La politica è il concretizzarsi delle idee dei furbi.
È come se quando scrivo fossi una persona e quando leggo ciò che ho scritto un’altra, ma ciò che è peggio è che chi legge non conosce chi ha scritto e non comprende la sua scrittura, solo nel bere e nel pensare ridivento uno.
Ripensandoci è vero, come scrivono i giornali, che i tanti morti suicidi sono tutti morti per crisi. Però i giornali omettono di specificare che la crisi è quella delle coscienze di chi dovrebbe ben governare, ben giudicare, ben amministrare, ben operare.
Se non ci rispondono ci deludono, se ci rispondono non danno le risposte che ci saremmo aspettati, se prendono una decisione non soddisfano tutti, se piacciono a chi non ci piace non possono piacere a noi, servono a satira e giornalisti più che al paese, chissà perché continuano a provarci.

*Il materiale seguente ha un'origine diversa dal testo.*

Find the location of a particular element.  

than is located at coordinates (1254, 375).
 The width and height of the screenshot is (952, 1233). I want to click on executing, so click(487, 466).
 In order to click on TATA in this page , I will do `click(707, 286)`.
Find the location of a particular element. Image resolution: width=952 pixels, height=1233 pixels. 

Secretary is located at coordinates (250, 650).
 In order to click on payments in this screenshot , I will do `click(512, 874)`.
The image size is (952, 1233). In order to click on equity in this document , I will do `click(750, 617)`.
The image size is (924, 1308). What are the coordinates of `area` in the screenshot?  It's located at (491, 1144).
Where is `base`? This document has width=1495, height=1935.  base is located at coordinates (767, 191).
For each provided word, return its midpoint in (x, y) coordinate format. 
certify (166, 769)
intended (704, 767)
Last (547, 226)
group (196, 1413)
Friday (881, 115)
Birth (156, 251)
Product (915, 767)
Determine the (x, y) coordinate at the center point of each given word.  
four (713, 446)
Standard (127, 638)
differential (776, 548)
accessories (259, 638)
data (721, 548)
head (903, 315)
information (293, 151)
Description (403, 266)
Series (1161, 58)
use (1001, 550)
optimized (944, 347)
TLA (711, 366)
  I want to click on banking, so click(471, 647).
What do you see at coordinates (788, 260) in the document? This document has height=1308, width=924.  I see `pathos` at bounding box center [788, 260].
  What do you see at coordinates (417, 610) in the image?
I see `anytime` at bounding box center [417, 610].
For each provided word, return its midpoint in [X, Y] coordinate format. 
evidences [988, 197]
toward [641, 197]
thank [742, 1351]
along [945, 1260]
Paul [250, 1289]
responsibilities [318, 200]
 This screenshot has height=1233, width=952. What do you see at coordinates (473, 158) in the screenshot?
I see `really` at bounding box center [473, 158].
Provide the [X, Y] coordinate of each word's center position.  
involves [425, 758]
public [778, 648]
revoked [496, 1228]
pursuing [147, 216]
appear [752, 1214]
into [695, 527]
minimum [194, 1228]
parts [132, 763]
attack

L’uomo forte difficilmente aiuterà l’uomo debole, se non a parole, perché l’uomo debole lotta per sopravvivere, l’uomo forte per arricchirsi.
Il papa ha deciso di non occupare l’appartamento papale in vaticano, non dovrà farlo sapere troppo in giro, corre il rischio che qualche politico cerchi di occuparlo per se.
Il coraggio intellettuale della verità e la pratica politica sono due cose inconciliabili in Italia.